Case Conventions for Developers: camelCase, snake_case, PascalCase, and kebab-case
A developer-focused reference for choosing the right casing style across JavaScript, Python, CSS, URLs, APIs, and databases.
Case conventions look cosmetic until a project grows. Then inconsistent names start creating friction: API fields do not match front-end variables, CSS classes look different from file names, and database columns need manual translation. A case converter is useful because it handles the mechanical part, but the important decision is knowing which style belongs in which context.
Use conventions that match the ecosystem
JavaScript and TypeScript commonly use camelCase for variables and functions, while React components use PascalCase. Python favors snake_case for variables, functions, and module names. CSS classes and URL slugs often use kebab-case because hyphens are readable in HTML and safe in paths. Environment variables and many constants use SCREAMING_SNAKE_CASE to signal that the value is configured outside normal code flow.
Following local convention is more important than personal preference. A Python module full of camelCase names is harder for Python developers to scan, even if the code still runs. A CSS codebase with mixed underscores and hyphens makes search and refactoring slower. Consistency reduces cognitive load.
Translate at boundaries
Many applications need more than one convention. A database may expose created_at, a JSON API may return createdAt, and a UI label may display "Created at." Treat these as boundaries. Convert names deliberately when data crosses from one layer to another instead of letting every layer invent its own version.
- Database columns: prefer snake_case unless your framework has a strong alternative.
- JSON keys: use one style per API and document it.
- CSS classes: kebab-case is readable and common.
- Classes and components: PascalCase keeps types visually distinct.

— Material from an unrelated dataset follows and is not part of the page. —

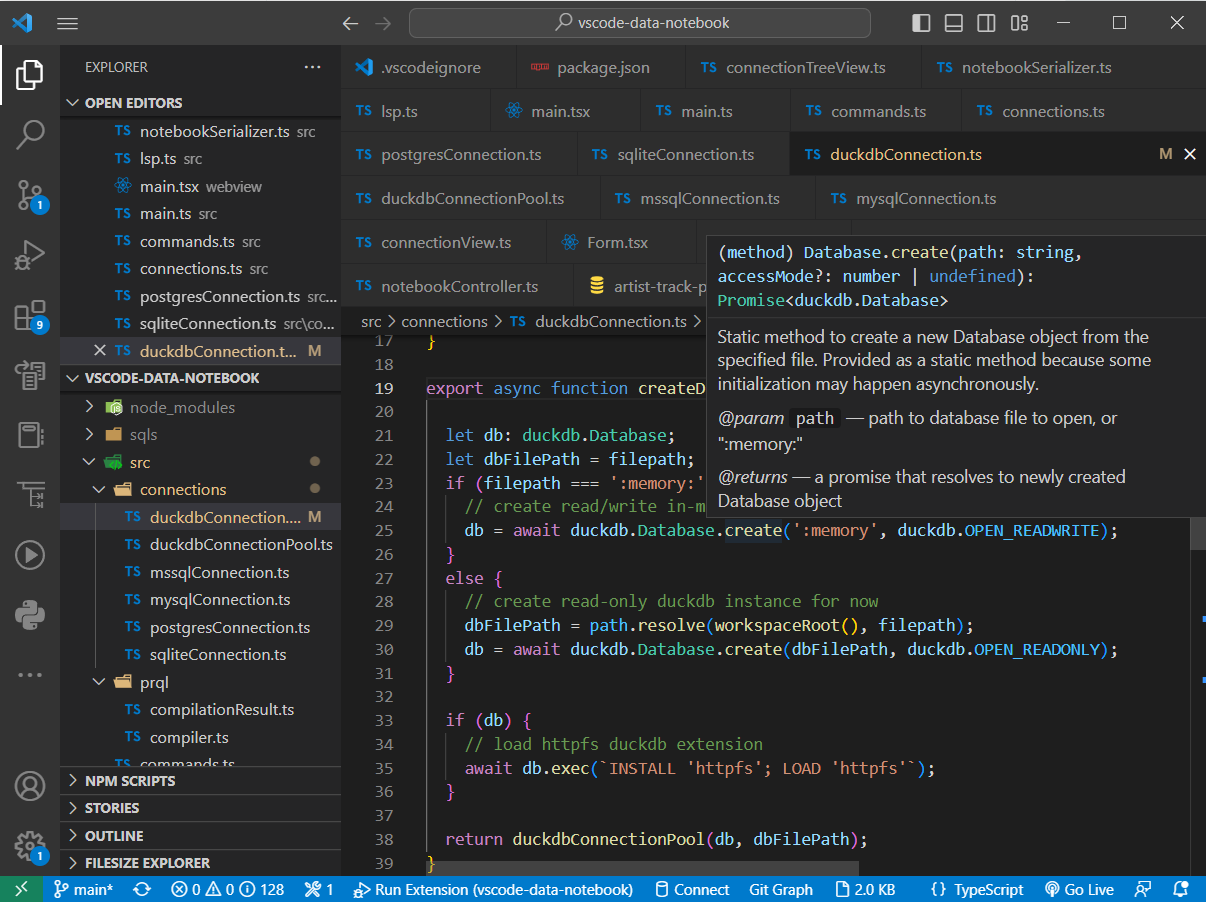
Task: Open the Search view in activity bar
Action: [x=30, y=134]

Watch for acronyms and numbers
Acronyms are where many automatic conversions fail. Decide whether your project writes apiResponse or APIResponse, then keep that rule. Numbers also need attention: addressLine2, address_line_2, and address-line-2 are all reasonable in different contexts, but switching between them randomly makes code harder to search.
Create a naming checklist
Before adding a new field or function, ask three questions: Where will this name appear? Which convention does that layer expect? Will another layer need a translated version? This small habit prevents a large class of inconsistent naming bugs. Use a case converter for the transformation, but use a convention guide for the decision.